Luke is a young man who ten years ago, convinced her mom he had an imaginary friend named Daniel. When Daniel forced Luke to give his mother her entire bottle of pills, she overdoses but luckily survives. However, the ramifications force Luke to lock Daniel inside his grandmother’s doll house. As Luke returns home from college, he discovers his mother Claire, has released Daniel and she realizes she needs help and gets herself into a mental institution.
The reunion of Luke and Daniel seems to go well at first. However, when Luke begins a relationship with local artist Cassie, Daniel begins to show signs of jealousy. He decides to take drastic measures and even finds himself inside Luke. Luke, beginning to realize that he may be responsible for things that have affected those close to him, decides to find a way to get rid of Daniel.

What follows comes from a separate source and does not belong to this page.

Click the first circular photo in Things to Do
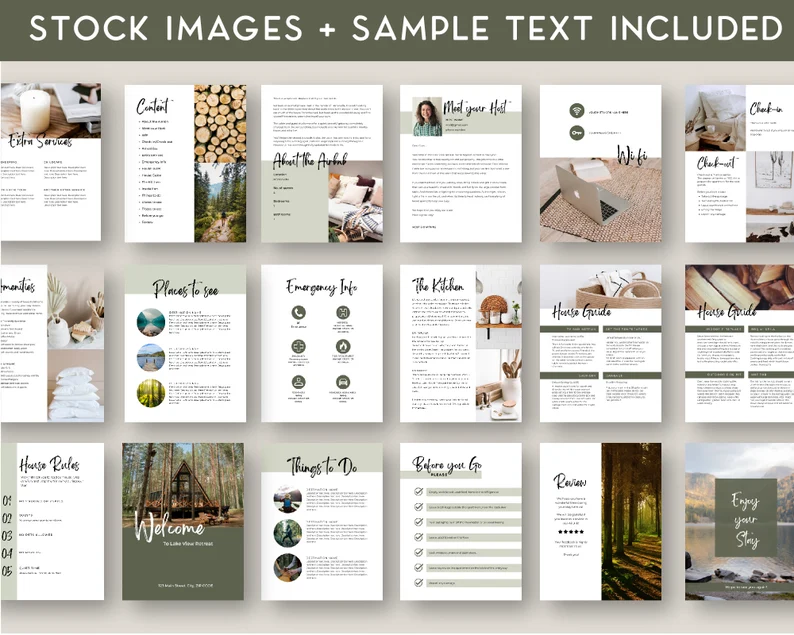Screen dimensions: 794x635 (x=288, y=497)
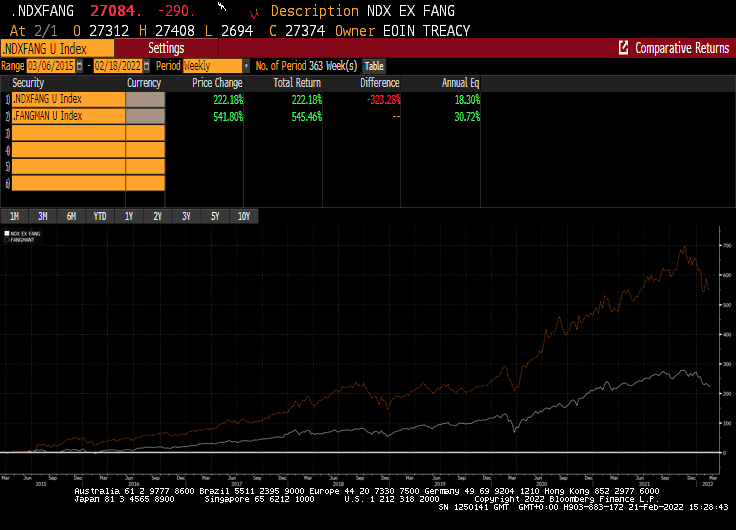Toggle the FANGMANT legend marker
Screen dimensions: 736x530
point(6,240)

However, it’s not going to be as easy as he thinks.
Co-written by the team who brought you Some Kind of Hate, this is a film that tackles the issue of mental illness and its effects. However, the film can be said to be the 1990s underrated comedy Drop Dead Fred re-imagined as a very terrifying movie. The idea of imaginary friends are usually seen in comedies so to see it as a more terrifying tale with the imaginary friend bringing a sense of evil to the mix.

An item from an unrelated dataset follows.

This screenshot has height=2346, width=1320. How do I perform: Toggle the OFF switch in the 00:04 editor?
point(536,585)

The driving forces of the film are Miles Robbins and Patrick Schwarzenegger as Luke and Daniel respectively. Robbins is excellent in the role of the outcast Luke, who finds himself getting a bit more confidence when he reunites with Daniel. However, it is Schwarzenegger who gives a tour de force performance in the titular role of the imaginary friend who, as part of Luke, decides out of jealousy to start making trouble. It is clear that the young Schwarzenegger is going a different acting route than his famous action star dad. While he has done his share of comedy (Grown Ups 2) and romance (Midnight Sun), this role could be considered one of his best roles as he unleashes the terror and goes as far as doing the unthinkable in the film’s third act.
Veteran Mary Stuart Masterson gives a very natural and excellent performance as Luke’s unhinged mother Claire, who suffers from mental illness and this is where the film tackles the issue. Perhaps Luke’s “illness” and need for Daniel comes from the traumatic event he experiences in the film’s opening sequence. We even see Luke deal with his issues through seeing a therapist, well played by Chukwudi Iwuji, who even attempts to help Luke deal with Daniel through a very inventive method. The final act is a real hoot and even gets to showcase something never imagined in the genre as much these days but shows how much mental illness is a serious issue that must be addressed.
Daniel Isn’t Real can be said to be a demented, f**ked up Drop Dead Fred with the topic of mental illness a serious issue to be addressed, led by a tour de force performance by Patrick Schwarzenegger in the titular role.
WFG RATING: A-
Samuel Goldwyn Films presents an Ace Films/Spectrevision production. Director: Adam Egypt Mortimer. Producers: Daniel Noah, Josh Waller, Lisa Whalen, and Elijah Wood. Writers: Adam Egypt Mortimer and Brian DeLeeuw; based on the novel “In This Way, I Was Saved” by DeLeeuw. Cinematography: Lyle Vincent. Editing: Brett W. Bachman.
Cast: Miles Robbins, Patrick Schwarzenegger, Sasha Lane, Mary Stuart Masterson, Hannah Marks, Chukwudi Iwuji, Andrew Bridges, Katie Chang, Michael Cuomo, Roseanne Ma.